Problem details: The answer should consist of each line from the data below that includes "computer".

** Source records follows **

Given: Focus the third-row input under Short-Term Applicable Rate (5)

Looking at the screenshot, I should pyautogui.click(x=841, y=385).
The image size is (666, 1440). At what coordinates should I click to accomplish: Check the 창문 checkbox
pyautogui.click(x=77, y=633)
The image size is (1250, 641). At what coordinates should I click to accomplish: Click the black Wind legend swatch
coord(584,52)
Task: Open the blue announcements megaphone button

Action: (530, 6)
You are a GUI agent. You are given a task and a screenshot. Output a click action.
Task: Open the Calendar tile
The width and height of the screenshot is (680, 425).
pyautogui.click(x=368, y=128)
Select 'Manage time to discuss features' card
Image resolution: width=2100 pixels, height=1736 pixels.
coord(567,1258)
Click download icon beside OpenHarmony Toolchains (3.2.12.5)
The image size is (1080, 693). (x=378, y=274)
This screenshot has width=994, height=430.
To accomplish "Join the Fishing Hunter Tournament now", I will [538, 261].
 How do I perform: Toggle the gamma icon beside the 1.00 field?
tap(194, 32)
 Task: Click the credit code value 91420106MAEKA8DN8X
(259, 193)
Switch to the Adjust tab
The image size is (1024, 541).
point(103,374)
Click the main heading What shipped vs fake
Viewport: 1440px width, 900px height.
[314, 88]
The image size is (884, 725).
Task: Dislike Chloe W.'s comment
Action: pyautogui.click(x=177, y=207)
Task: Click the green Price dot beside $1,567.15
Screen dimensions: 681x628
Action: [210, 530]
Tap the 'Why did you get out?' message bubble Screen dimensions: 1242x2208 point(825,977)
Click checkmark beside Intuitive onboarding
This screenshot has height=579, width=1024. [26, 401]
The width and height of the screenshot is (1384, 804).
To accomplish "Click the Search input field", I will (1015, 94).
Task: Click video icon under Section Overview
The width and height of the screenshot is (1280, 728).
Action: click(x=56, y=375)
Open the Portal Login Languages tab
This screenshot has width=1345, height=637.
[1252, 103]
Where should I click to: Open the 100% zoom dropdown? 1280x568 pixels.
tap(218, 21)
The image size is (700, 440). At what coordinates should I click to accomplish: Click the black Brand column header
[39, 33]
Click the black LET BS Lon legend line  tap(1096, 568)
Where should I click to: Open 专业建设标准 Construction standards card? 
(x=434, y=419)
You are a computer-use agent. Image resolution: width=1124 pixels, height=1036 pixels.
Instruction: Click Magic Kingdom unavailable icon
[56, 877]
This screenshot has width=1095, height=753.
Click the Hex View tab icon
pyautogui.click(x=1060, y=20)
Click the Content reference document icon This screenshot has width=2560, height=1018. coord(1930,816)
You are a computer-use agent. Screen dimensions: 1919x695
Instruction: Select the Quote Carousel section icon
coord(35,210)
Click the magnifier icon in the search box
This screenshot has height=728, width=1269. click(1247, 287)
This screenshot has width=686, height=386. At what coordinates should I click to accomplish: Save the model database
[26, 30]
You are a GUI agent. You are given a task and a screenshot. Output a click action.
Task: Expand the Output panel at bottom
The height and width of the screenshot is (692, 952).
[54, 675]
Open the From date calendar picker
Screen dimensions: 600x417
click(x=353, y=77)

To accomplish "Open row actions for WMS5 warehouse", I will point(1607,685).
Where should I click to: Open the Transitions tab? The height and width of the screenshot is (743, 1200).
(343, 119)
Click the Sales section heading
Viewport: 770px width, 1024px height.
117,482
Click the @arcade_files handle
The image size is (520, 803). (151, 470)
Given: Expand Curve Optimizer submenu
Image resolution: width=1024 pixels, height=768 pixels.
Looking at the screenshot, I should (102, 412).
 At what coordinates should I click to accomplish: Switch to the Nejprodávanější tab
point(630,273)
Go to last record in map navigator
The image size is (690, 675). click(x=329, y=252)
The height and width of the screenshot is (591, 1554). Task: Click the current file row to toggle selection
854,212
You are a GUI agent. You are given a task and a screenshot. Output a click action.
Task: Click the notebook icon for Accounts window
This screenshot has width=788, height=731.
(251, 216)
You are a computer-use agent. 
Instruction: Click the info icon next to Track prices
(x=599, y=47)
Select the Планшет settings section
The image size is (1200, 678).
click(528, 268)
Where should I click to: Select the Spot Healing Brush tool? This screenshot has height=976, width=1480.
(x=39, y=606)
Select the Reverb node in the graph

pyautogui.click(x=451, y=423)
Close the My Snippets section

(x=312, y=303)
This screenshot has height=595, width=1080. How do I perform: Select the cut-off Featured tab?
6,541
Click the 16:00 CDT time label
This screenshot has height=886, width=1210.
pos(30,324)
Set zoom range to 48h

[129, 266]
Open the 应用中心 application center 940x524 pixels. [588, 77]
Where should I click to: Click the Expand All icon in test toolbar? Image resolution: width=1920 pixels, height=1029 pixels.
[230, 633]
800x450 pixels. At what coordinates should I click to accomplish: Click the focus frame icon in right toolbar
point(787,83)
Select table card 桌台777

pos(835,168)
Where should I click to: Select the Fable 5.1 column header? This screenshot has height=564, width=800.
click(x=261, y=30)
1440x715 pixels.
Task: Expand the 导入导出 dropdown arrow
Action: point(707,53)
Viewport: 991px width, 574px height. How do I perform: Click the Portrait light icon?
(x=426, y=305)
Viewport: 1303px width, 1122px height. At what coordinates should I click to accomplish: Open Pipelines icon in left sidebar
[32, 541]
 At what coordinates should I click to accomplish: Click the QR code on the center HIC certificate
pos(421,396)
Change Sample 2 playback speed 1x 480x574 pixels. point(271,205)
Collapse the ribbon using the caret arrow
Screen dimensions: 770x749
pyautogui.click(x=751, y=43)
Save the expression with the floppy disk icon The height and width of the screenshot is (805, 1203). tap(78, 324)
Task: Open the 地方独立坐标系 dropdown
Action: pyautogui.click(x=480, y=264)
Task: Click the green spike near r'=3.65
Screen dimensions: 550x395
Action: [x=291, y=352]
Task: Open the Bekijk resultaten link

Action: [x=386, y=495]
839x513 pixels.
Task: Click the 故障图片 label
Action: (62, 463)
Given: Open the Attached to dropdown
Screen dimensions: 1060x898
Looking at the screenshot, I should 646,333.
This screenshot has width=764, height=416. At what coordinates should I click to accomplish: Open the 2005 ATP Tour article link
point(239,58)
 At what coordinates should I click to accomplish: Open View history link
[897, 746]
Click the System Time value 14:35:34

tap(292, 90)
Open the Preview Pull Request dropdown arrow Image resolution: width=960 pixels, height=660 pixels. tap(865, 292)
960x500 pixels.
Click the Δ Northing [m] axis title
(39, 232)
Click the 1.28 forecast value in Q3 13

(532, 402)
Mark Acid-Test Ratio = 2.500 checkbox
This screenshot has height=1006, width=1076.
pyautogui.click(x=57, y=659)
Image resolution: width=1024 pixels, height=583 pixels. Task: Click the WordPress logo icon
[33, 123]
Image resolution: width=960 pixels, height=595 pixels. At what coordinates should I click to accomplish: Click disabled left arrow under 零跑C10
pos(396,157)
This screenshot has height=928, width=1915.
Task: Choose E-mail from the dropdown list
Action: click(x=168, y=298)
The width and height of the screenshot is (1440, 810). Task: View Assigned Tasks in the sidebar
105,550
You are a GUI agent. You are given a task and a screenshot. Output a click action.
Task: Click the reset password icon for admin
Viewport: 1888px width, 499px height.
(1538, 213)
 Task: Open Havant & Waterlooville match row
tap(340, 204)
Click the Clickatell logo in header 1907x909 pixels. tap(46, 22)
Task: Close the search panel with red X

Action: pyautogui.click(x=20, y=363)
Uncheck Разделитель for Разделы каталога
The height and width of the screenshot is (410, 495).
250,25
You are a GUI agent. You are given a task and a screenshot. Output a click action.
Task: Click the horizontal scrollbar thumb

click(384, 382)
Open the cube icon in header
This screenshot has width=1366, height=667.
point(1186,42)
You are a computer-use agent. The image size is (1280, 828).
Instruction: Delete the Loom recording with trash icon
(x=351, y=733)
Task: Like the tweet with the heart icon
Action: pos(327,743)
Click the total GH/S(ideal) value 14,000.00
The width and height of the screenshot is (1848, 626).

** End of Source records **

Task response:
You are a computer-use agent. Image resolution: width=1124 pixels, height=1036 pixels.
You are a computer-use agent. Screen dimensions: 1919x695
You are a computer-use agent. 
You are a computer-use agent. The image size is (1280, 828).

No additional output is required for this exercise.